Jake tropezó con una rama y se cayó de rodillas. Al momento estaba vomitando. Entre esfuerzos, seguía llamando a Índigo, pero ella no contestaba. Cuando su vista volvió a aclararse, vio que estaba tumbada a su lado, con aspecto de encontrarse tan mal como él. Sonny rodaba y se restregaba la nariz por el polvo, gimiendo penosamente.
—Nos ha pillado —dijo Índigo débilmente.
Por alguna razón absurda, su constatación de lo obvio le hizo gracia y empezó a reír descontroladamente. Dobló los brazos y rodó sobre su espalda. Poniéndose un brazo sobre los ojos, acertó a decir:
—Creo que tienes razón…
—Lo siento. No debería haberme hecho amiga de una mofeta.

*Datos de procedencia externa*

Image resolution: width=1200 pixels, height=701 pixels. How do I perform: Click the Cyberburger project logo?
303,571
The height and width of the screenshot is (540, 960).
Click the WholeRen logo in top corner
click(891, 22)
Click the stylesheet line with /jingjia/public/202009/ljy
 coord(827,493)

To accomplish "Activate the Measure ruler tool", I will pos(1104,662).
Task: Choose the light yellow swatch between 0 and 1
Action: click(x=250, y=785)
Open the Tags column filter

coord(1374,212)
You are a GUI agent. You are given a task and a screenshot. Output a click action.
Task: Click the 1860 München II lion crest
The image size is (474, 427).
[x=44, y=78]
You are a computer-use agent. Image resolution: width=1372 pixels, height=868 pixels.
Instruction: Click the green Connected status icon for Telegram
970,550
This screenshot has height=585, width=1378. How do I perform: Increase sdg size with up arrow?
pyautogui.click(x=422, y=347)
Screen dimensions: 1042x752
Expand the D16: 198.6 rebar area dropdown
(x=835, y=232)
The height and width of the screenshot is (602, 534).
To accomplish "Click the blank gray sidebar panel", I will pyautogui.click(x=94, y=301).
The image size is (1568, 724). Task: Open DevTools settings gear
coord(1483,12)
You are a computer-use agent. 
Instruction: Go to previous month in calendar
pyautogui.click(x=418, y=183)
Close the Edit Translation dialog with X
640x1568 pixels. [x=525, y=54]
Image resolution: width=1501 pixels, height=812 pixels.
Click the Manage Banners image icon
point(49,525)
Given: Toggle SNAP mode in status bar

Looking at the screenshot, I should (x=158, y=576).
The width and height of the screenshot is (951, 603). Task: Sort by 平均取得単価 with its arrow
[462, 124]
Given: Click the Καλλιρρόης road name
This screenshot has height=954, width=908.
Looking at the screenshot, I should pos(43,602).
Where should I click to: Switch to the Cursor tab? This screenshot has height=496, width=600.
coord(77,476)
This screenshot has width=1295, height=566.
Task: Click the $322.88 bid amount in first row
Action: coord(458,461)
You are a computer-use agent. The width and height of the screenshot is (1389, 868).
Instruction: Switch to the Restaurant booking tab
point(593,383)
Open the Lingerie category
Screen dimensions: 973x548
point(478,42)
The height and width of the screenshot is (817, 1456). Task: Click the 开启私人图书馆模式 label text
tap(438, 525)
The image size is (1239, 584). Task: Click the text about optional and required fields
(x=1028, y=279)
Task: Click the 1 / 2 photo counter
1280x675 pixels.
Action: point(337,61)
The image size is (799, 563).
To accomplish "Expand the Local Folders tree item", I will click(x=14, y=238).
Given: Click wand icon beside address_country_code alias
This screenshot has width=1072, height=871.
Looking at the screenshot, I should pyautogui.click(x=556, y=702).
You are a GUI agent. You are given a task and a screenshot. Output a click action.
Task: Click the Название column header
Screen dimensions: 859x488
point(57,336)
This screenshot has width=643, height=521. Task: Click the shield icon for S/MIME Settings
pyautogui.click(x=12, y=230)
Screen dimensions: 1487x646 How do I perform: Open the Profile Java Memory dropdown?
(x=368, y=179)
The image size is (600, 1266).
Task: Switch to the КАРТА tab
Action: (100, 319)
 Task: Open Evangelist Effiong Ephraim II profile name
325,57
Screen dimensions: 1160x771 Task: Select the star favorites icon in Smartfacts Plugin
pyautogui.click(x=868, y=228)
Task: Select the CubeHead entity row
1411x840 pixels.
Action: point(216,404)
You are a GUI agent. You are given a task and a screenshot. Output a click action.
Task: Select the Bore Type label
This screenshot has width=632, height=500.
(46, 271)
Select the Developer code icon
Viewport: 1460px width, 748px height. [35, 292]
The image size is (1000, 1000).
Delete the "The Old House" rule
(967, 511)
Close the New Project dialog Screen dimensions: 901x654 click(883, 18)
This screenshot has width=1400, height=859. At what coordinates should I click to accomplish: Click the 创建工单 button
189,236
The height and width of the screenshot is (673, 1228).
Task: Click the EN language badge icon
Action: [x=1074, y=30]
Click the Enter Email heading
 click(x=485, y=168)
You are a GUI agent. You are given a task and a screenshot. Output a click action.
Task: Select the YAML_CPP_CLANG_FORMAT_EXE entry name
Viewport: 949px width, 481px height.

—Mejor amiga que enemiga. —Jake volvió a reírse. Se llevó una mano al estómago—. Ah, Dios, me mareo.
Ella se sentó lentamente.
—Lo mismo le va a pasar al que se atreva a acercarse a nosotros. Esto no se va.
Jake se serenó.
—¿En cuánto tiempo?
—Días, a veces semanas. —Tiró de la parte de atrás de su camisa y tuvo una arcada—. Ah, Jake, lo siento. Creo que mi madre tiene algún remedio hecho con tomates. Quizá funcione.
Él tomó aire.
—Creo que no nos cogió directamente.
Ella sonrió.
—Eso es que te estás acostumbrando. En una hora o así, ni siquiera notarás que apestas —dijo y frunció el labio inferior—. ¿Estás enfadado?
Jake se rio.
—Cariño, si hay alguien en el mundo con quien quiero exiliarme, es contigo. Sin embargo, creo que deberíamos enseñarle a Sonny a comportarse con tus amigos.
Ella se incorporó tambaleándose y miró los restos de comida.
—Déjalo. De todas formas, la cesta está destrozada.
Ella asintió.
—Ya lo sé. Estaba buscando al pobre Apestoso.
¿Pobre Apestoso? Jake volvió a echarse a reír.